[[ Provided material, beginning ]]

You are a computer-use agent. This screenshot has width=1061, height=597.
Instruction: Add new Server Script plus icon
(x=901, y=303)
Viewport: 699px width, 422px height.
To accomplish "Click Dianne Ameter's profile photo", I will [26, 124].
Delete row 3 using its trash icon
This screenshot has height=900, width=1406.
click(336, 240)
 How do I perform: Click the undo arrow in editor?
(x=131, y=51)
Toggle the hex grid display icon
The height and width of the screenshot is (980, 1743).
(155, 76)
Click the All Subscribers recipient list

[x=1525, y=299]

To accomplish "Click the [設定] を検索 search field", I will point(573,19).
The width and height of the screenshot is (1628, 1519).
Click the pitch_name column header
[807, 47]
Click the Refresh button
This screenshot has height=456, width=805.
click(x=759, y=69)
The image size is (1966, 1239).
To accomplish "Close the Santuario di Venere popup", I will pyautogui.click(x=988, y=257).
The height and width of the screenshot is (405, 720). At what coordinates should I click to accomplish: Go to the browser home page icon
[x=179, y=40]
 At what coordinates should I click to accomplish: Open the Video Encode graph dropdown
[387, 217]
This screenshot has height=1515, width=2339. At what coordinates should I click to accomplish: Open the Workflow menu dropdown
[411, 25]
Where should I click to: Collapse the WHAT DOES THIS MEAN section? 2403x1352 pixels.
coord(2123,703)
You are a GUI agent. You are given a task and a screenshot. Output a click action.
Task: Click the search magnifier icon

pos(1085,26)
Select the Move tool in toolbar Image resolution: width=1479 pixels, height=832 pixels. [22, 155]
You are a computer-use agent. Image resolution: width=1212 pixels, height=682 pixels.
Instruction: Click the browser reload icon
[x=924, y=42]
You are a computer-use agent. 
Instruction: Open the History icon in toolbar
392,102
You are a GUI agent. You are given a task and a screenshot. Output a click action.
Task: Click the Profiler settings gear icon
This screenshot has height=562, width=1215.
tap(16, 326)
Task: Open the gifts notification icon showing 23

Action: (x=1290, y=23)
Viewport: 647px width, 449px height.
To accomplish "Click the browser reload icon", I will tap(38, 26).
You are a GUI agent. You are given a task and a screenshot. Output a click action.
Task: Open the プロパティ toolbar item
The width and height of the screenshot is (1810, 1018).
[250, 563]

[[ Provided material, end ]]

▶ _Problem statement_
Report each line above containing the string "resolution".

▶ _Exercise answer_
Select the Move tool in toolbar Image resolution: width=1479 pixels, height=832 pixels. [22, 155]
You are a computer-use agent. Image resolution: width=1212 pixels, height=682 pixels.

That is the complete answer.